Sometimes you’re riding your bike on the road that is university life when a pair of train tracks comes your way.
You could choose to avoid the tracks like your typical, self-aware person, or you could ride as close to the edge as possible. The possibility of having your tire slip into the gap between the tracks and the asphalt is practically slim to none anyway.
But sometimes, the next thing you know, you have a hole in your new favorite pair of pants and you’re spouting obscenities while picking gravel out of your hands in the middle of a darkened Campus Drive, hoping no one saw you.
I lost the pants before their prime, but sometimes growing up is as jarring as getting launched off your bike unexpectedly onto the cruel asphalt below. In a way, my three-year ride as a member of The Badger Herald sports section has been the same way.
I came into my freshman year with only one career option in mind: sports journalism. I picked up a Daily Cardinal within my first week of school, but I left it in a bag someplace and forgot about it.
Then my friend Laura pointed me in the direction of the Herald after she saw online the sports department had openings. I am eternally indebted to her because, without that notice, I may have never emailed Mike Fiammetta — who was still listed as the sports editor because the Herald’s website hadn’t been updated yet.
I sent that email, Mike put me in touch with Ian McCue (the actual sports editor at the time) and that Sunday, Sept. 9, I walked into the Herald life, which was unusually warm at the old office above Madhatter’s bar.
I never looked back. I was too busy with my life enveloped in Wisconsin’s sports to look back.
Although I’ve devoted the last three years of my life to covering sports, including the last year as sports editor, it was never really about the sports.
Don’t get me wrong: I love everything about sports and I’ve relished all the mesmerizing opportunities I’ve had as part of the Herald. I was able to go to the Big Ten men’s hockey tournament last year and the Big Ten football championship game and Sweet 16 this year.
But more than anything, it wasn’t the sports I was covering that I cared about; it was the people. Depending on what side you see of me, I can be anything from fairly inhibited and quiet to the loudest person in the room. But even if I felt uncomfortable and introverted while at a game or practice, when it came time to conduct an interview, my curiosity took over.

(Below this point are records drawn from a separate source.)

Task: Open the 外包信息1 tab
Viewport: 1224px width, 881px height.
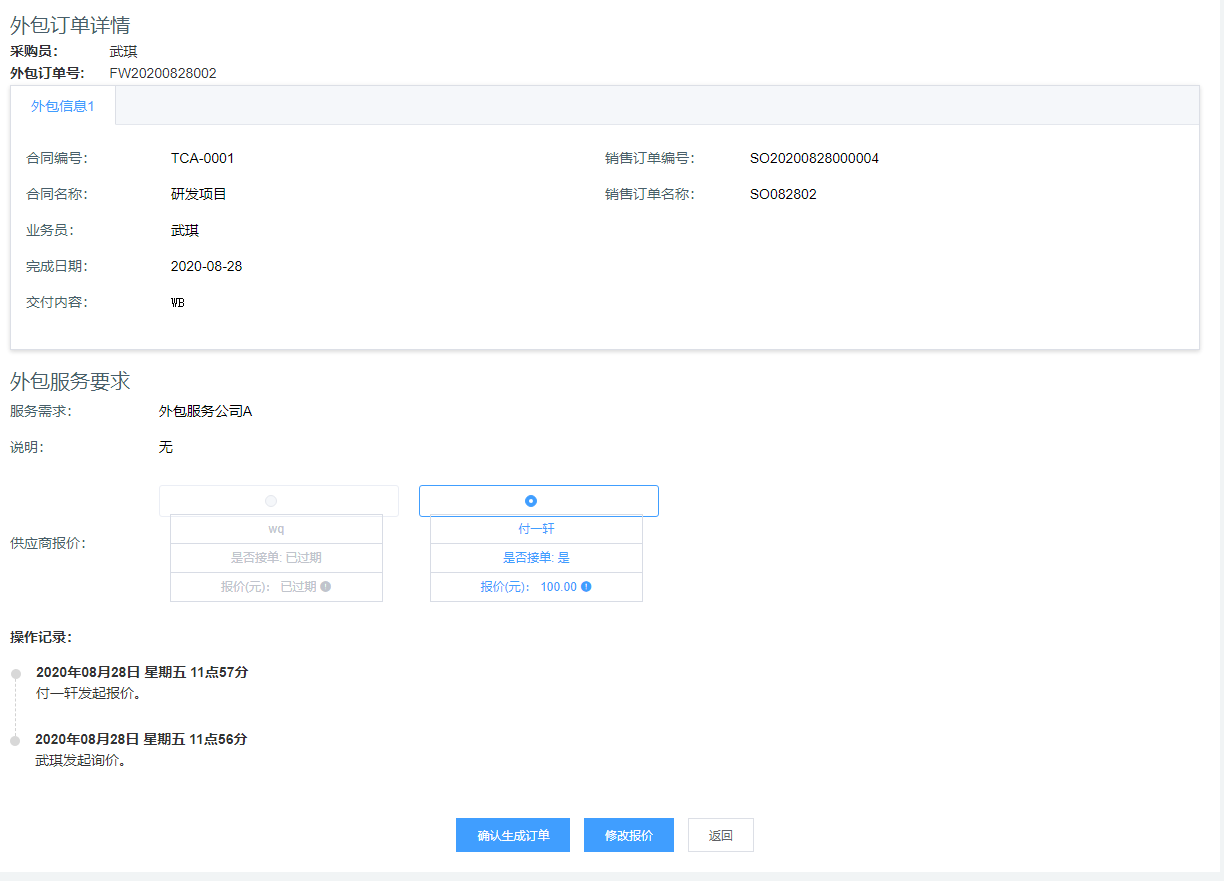Action: tap(63, 106)
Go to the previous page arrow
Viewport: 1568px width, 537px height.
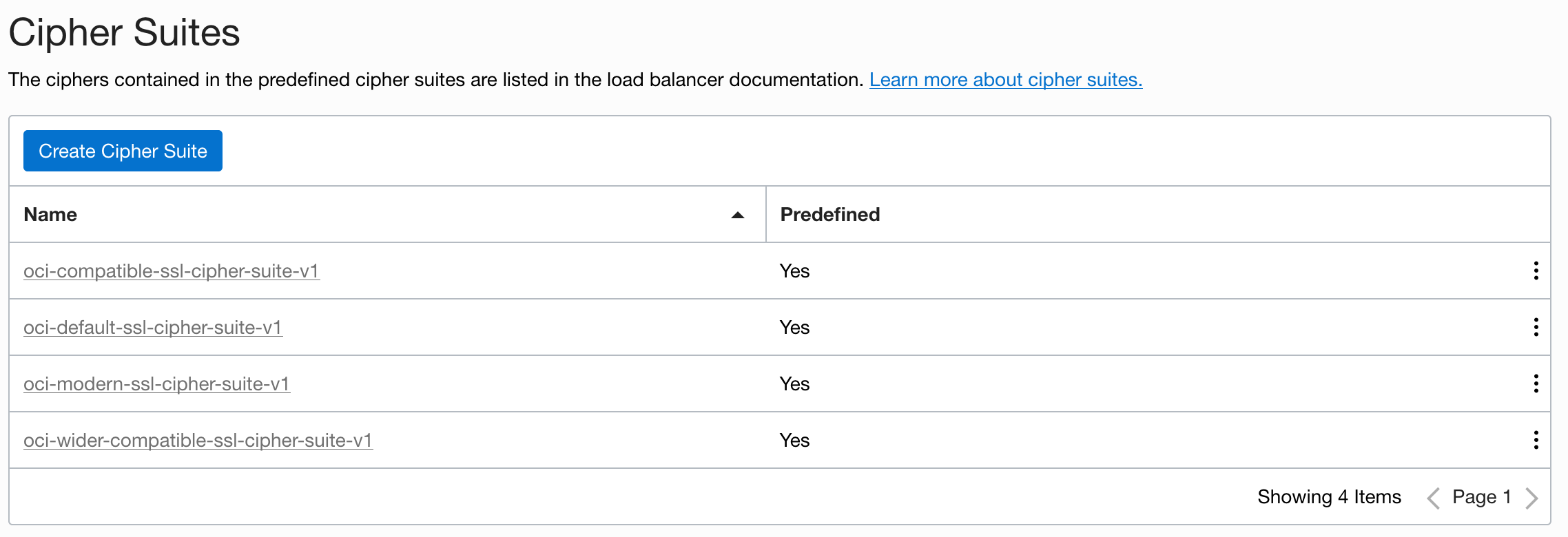click(x=1434, y=497)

And to be quite honest, the people I enjoyed interviewing most had no affiliation with revenue sports. I covered women’s basketball as a freshman and then women’s soccer as a sophomore, and some of my fondest memories were from those two semesters. I knew absolutely nothing about soccer, but women’s soccer head coach Paula Wilkins quickly became one of my favorite people to talk to week in and week out over the course of the season.
There were others like women’s basketball assistant Alysiah Bond and women’s hockey head coach Mark Johnson that I enjoyed just as much. There were times last spring when I was already writing two stories for an issue, but picked up a women’s hockey story just so I had an excuse to go talk to Johnson.
And that desire to get to know people and hear their stories is what has kept my passion for journalism going, despite all the times I may have fallen off my bike onto the pavement both literally and figuratively.
As a sophomore last spring, I struggled to adapt to the new role as sports content editor and I often felt like I was picking myself off the ground. I started out clueless, spent a lot of late nights in the office — sometimes as late as 3:30 in the morning — and wondered if it was really worth it.
Now as I look back, it was worth every crash of my bike. Not because of the sports, but because of the people. The people I got to talk to, and more importantly, the people I interacted with at the Herald nearly every day for the last year and a half, all of whom I have come to love as my family. And not just Heralders, but everyone else in my life that has gotten me this far because God knows I can’t see all the unsuspecting train tracks out there.
You all know who you are. Thanks for a hell of a ride.